Metaphors and politics (was: Prime number algo...)

Lulu of the Lotus-Eaters mertz at gnosis.cx
Fri Mar 28 12:52:46 EST 2003


anton at vredegoor.doge.nl (Anton Vredegoor) wrote previously:
|Some antidote against the "country as person metaphor"
|Metaphor and War, Again, George Lakoff, AlterNet
|http://www.alternet.org/story.html?StoryID=15414

I have been immensely influenced, in my life, by Lakoff, and by his
frequent collaborator Mark Johnson.  Ever since _Women, Fire & Dangerous
Things_ (but I went back and read _Metaphors We Live By_ around the same
time).  But even though I frequently read AlterNet, I had not seen that
article... thanks.

I hope I have not fallen into that trapping metaphor.  Tying in to
Alex's post (really, I know him well enough for a first name :-)), the
anthropomorphic character of the warmongers' argument is emphasized by
the false familiarity in calling Pres.  Hussein "Saddam"[1] Somehow the
chickenhawks are all personally acquainted with the Iraqi president
(well, most of the WH administration -did- personally help him in the
1980s and 1990s--but not the ordinary flag wavers).  Contrary to what
Khesin (err, Max) claimed, this use of first name is meant, in the USA,
to infantilize that foreign sovereign[2], and thereby claim a parental
obligation to "chastise" him (by dropping bombs on thousands of Iraqi
civilians, and killing tens of thousands of Iraqi conscripts).

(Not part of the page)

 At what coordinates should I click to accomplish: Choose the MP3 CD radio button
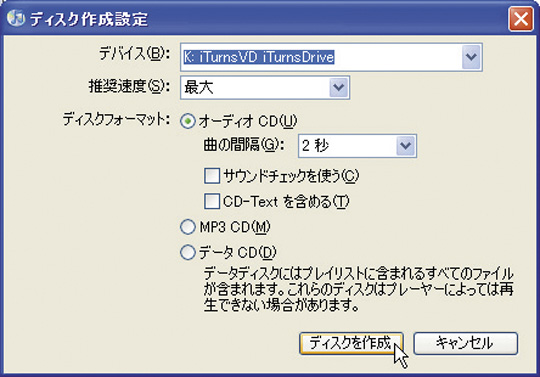188,227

As a rule, the anti-war folks--as well as being generally better
educated on geography, history, and the like[3]--also eschew pretending
personal acquaintance with Hussein.

Yours, Lulu...

[1] I know that the name came about, in part, as a shorthand
differentiation from (the late) King Hussein of Jordan.  But that's not
the whole story.

[2] Of course, Iraqi elections were not fair or democratic--at least not
the last several.  The USA ones were also compromised, but admittedly
not -quite- as much (the US pres got significantly many real votes, even
if not majority [of electoral college]).  But Iraq's regime is more
legitimate than, say Saudi Crown Prince Faud's claim; or Pakistan's coup
leader Musharraf.

[3] Not my opinion, but rather what all the polls overwhelmingly
indicate; most pro-war USAians cannot find Iraq on a map, know nothing
of its history, and think Iraqis were amoung the WTC attackers.

--
Keeping medicines from the bloodstreams of the sick; food from the bellies
of the hungry; books from the hands of the uneducated; technology from the
underdeveloped; and putting advocates of freedom in prisons.  Intellectual
property is to the 21st century what the slave trade was to the 16th.